Nonetheless, I’ve always had a lot of faith in my ability to learn new things, and I decided I was going to teach myself how to be an entrepreneur. Specifically, I was going to start a blog from which I could sell information products that would show others how to live their best lives. Today I own one of the top 100 Personal Development blogs in the world.

I then decided I was going to become a learning expert. Yes, that’s right: a learning expert. (The chutzpah, I know!)

I designed a method for becoming an expert, and then I followed the method to gain expertise in rapid learning. As I explain in my post on the benefits of learning how to learn, here’s the process that I followed:

As I went along, I applied everything I learned. This allowed me to create a learning system. I then tried out my system by learning weightlifting. The next step was to tweak and perfect the system by learning to code. Finally, I fine-tuned the system by learning French, piano, and drawing.

Now, here’s how I describe myself:

Renaissance woman – personal development blogger, entrepreneur, lawyer, runner, book lover, weightlifter, multilingual, learning expert.

I picked myself.

How You Can Pick Yourself

Have you decided that you too will start picking yourself? Good! Here’s the basic formula for picking yourself:

First. Ask yourself these three questions.

  • What do I want?
  • What skills do I need to acquire in order to achieve what I want?
  • How can I learn those skills?

Second. Once you’ve identified the best way to learn the skills that you want, start learning them.

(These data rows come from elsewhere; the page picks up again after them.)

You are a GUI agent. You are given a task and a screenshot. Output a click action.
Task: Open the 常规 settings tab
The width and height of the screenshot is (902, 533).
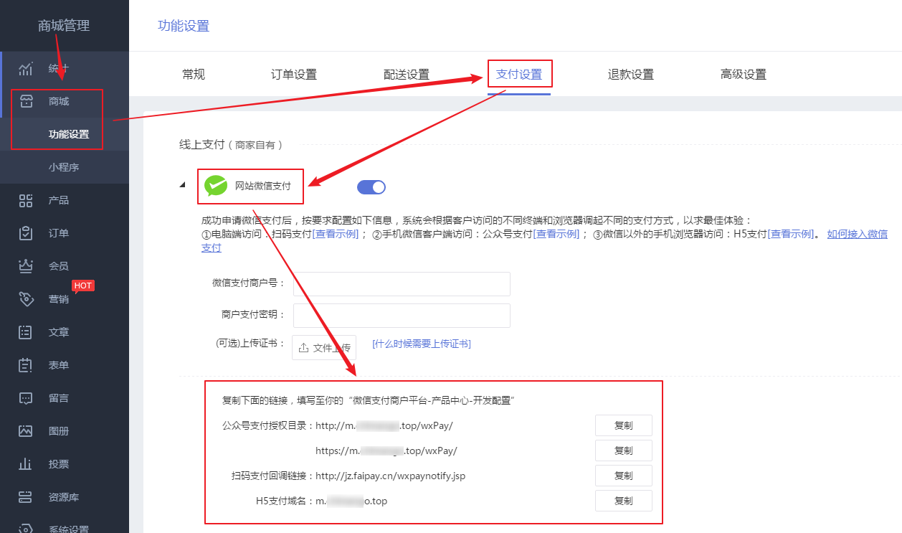pyautogui.click(x=193, y=74)
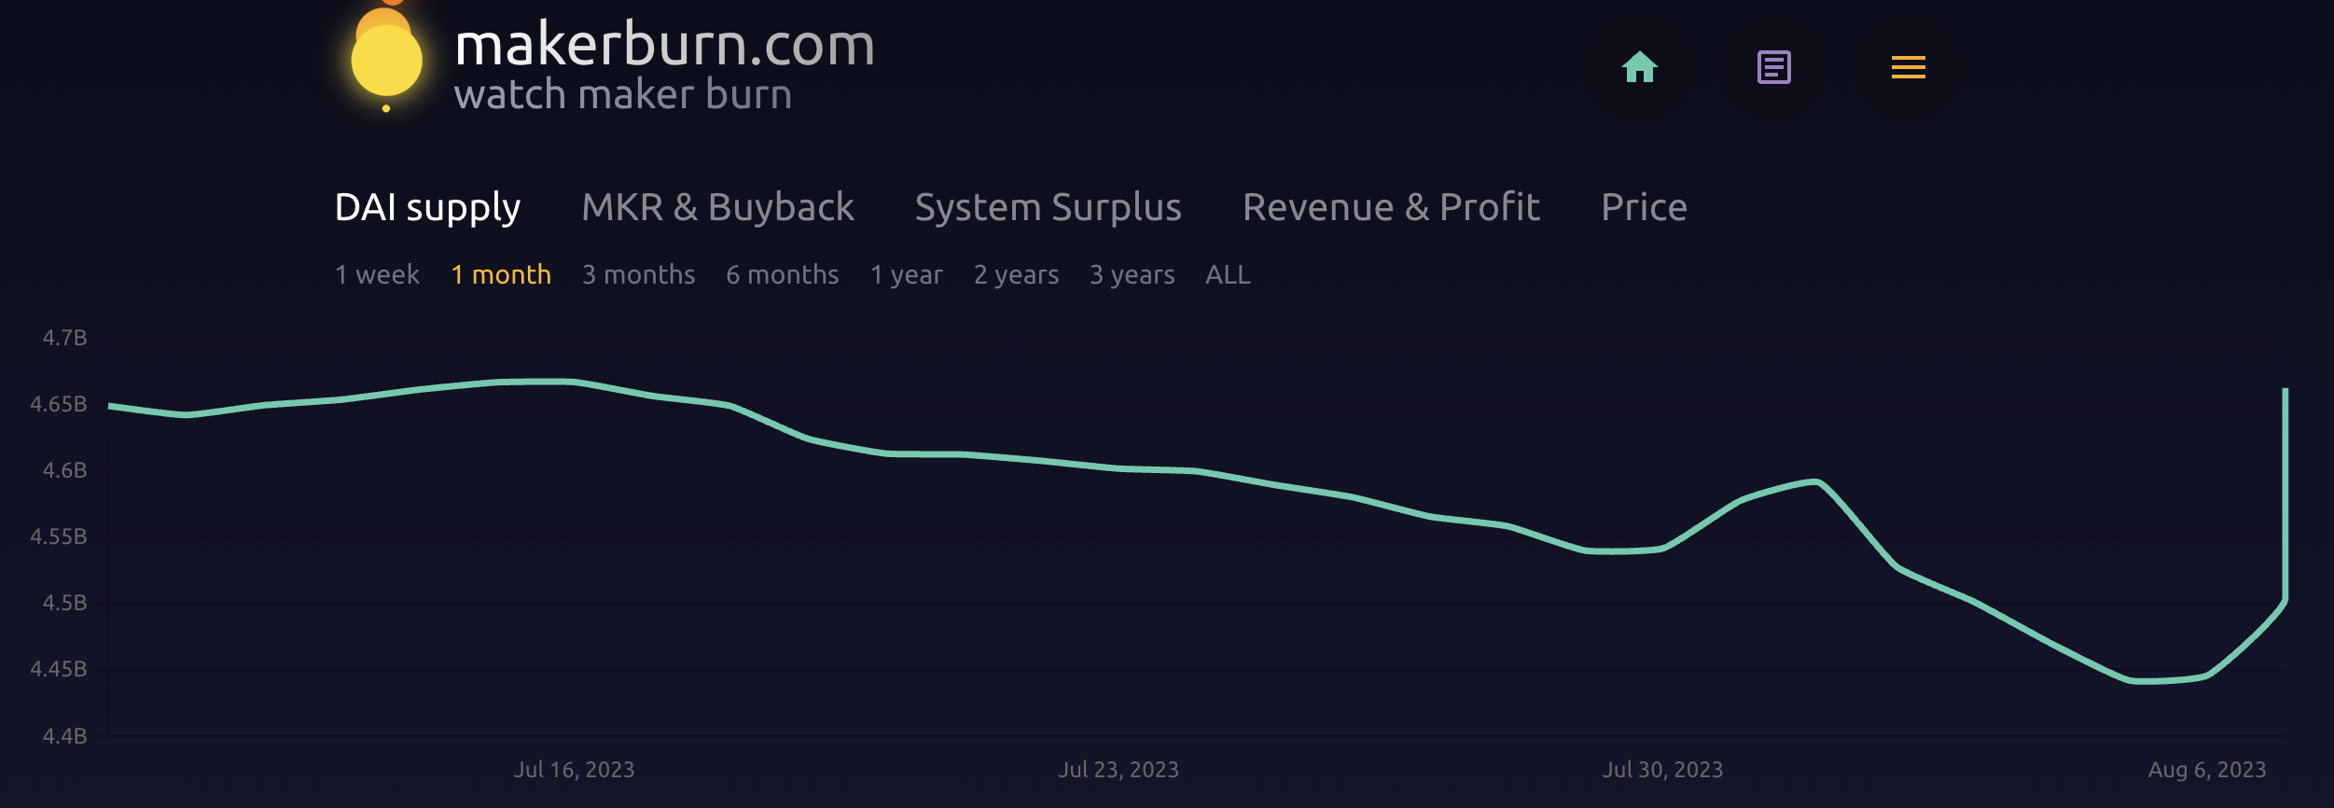The width and height of the screenshot is (2334, 808).
Task: Open the purple news document icon
Action: click(x=1773, y=67)
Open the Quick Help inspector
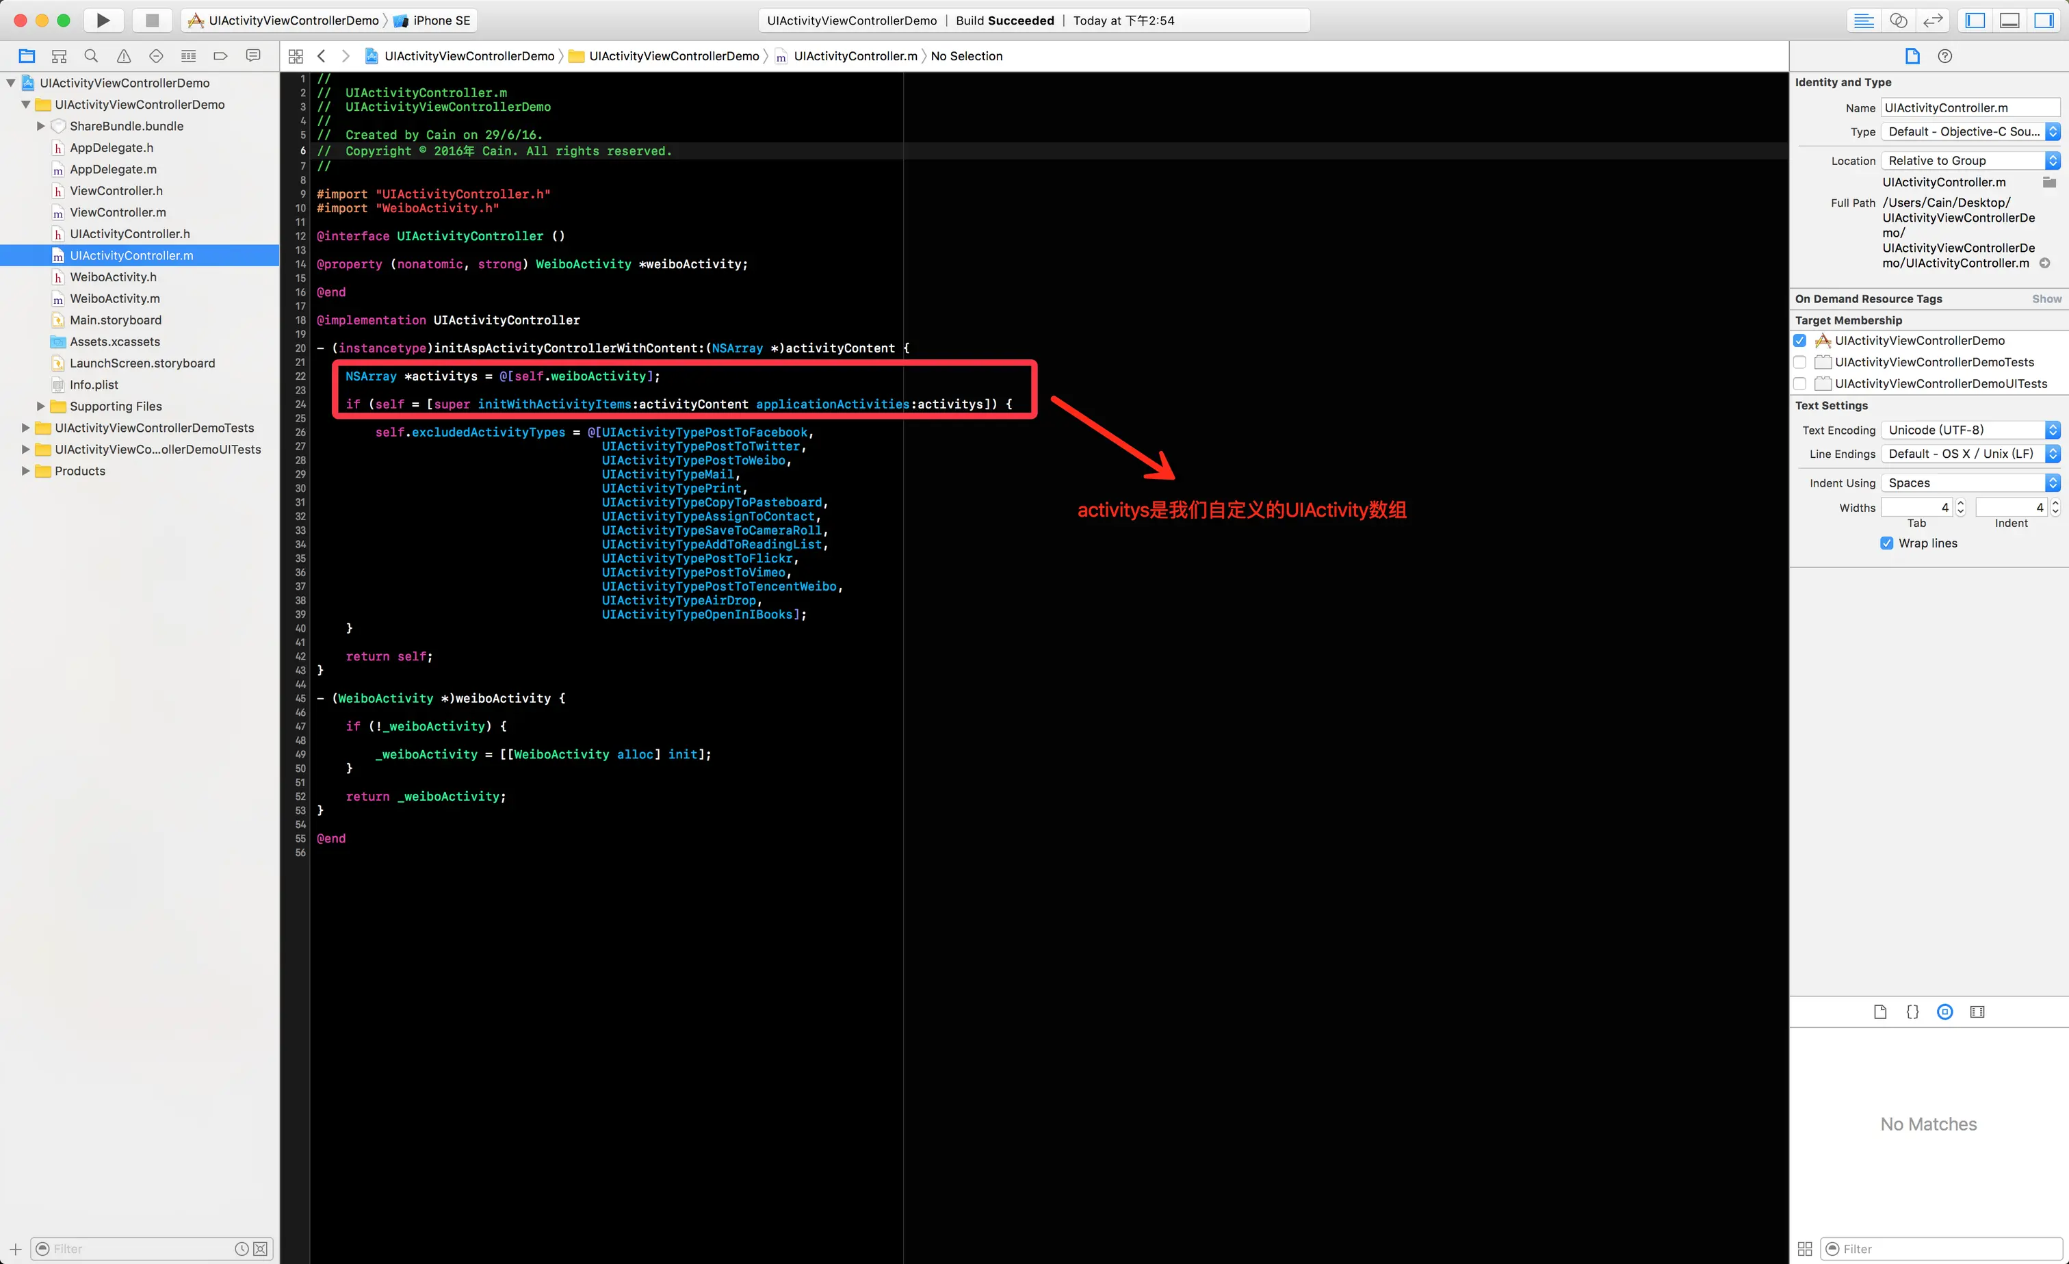 1945,56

Third. With the skills that you need in your tool belt, boost your gumption, add a little mojo, become more daring and audacious, and pick yourself. Get out there and do what needs to be done.

Ten “Pick Yourself” Illustrations

Here are ten illustrations of picking yourself:

  1. Are you waiting to get a promotion? Find out what skills you need to get promoted and acquire those skills.
  2. Didn’t get the promotion? Look at advertisements for positions you want in other companies, identify any skills you lack in order to apply, and learn those skills.
  3. Still can’t get hired for the position that you want? Learn business and entrepreneurial skills, start your own business, create your dream position, and hire yourself.
  4. Are you waiting for something to happen before you can be happy? Take $30, buy the three best positive psychology books you can find on Amazon, and learn how to be happy now.
  5. Are you waiting for someone to publish your book? Learn how to self-publish and publish yourself.
  6. Are you waiting until you have more time before you start working on that important goal? Learn time management, make the time, and get started.
  7. Are you waiting for life to calm down? Learn how to meditate and how to do yoga and calm yourself down. Once you’re calm, you’ll be better able to deal with the chaos around you.
  8. Are you waiting until you’re not scared anymore? Start building your courage muscles by learning how to do something that scares you (public speaking, improv, or singing would be good options).
  9. Are you waiting until you can afford a personal trainer before you start lifting weights? Learn how to weightlift and train yourself.
  10. Are you waiting to be accepted to an MBA program? Choose the business books and Massive Open Online Courses (MOOCS) that will teach you what you need to know and get a Do-It-Yourself MBA.

There Are no Guarantees

Of course, there are no guarantees that you’ll succeed if you pick yourself (at least not the first time around), but no one will ever have your best interests at heart as much as you do. Therefore, despite the risk, I believe that the wisest choice is to pick yourself.

And, in a lot of ways, it’s riskier to wait to be picked. I trust me at the wheel of my life, not somebody else.

Here’s a quote by diarist, essayist, novelist, and writer of short stories, Anaïs Nin, which I feel perfectly encapsulates the importance of picking yourself:

“And the day came when the risk to remain tight in a bud was more painful than the risk it took to blossom.”